Sunday, January 02, 2011

Memory Lane, April 1998


I remember this fifth week event from when I was a kid. This was actually the first solo Lois story I ever read. (It was also the only of these one-shots with a female creative team.)

I can't say much for the event name (or some of the stories, why the fuck was Donna in a church?), but the cover theme was pretty good. The unobtrusive banner at the top identified the event, and each set had an image of the star in a pose indicative of her concept and/or role in the story. So we have Secret against a black background, obscured by shadows. Lois Lane sneaking around in spy-clothing with a camera rather than a gun. Tomorrow Woman's circuitry overlaid in the darkness. They're not astoundingly good, but they did catch my eye back in the day.
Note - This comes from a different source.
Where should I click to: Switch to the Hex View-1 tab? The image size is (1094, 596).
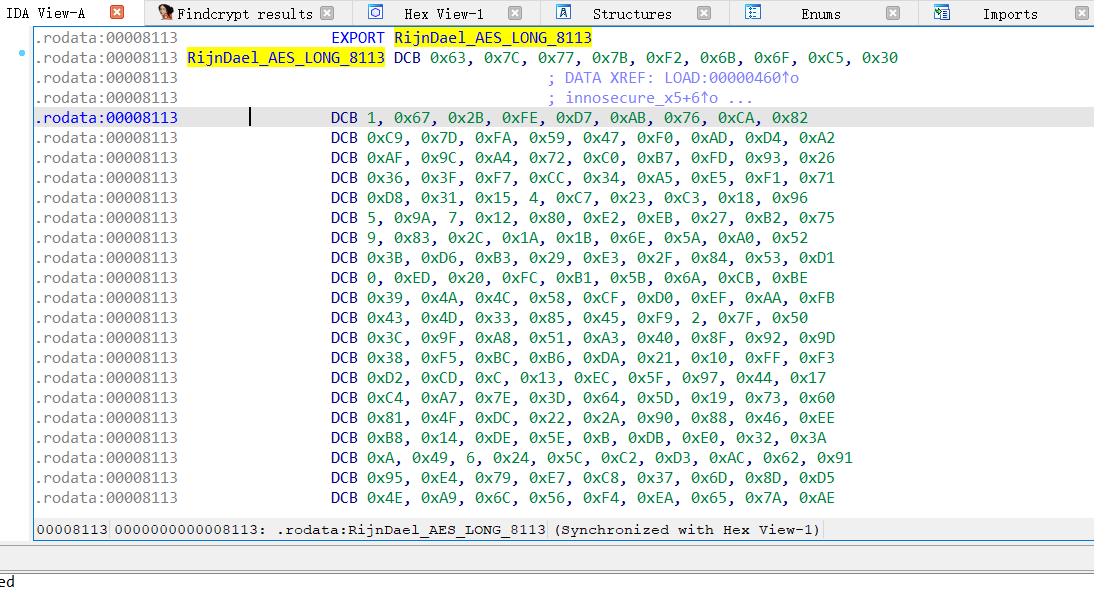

I wish DC would resurrect this idea. It's such a simple event, just pick an underused female character from each of the major franchises (Batman, Superman, Wonder Woman, Green Lantern, Flash, Justice Society, Justice League) and give her a solo spotlight. Something like Marvel did this year with their Women of Marvel one-shots. It could shine a little light on supporting characters and neglected superheroines again, if just for the fifth week in a month. I mean, they revisited the Tangent universe, why not this?

Or I wouldn't mind another flashback Tomorrow Woman story. Even for a one-issue wonder, she had some charm to her and was an interesting pick for the JLA franchise.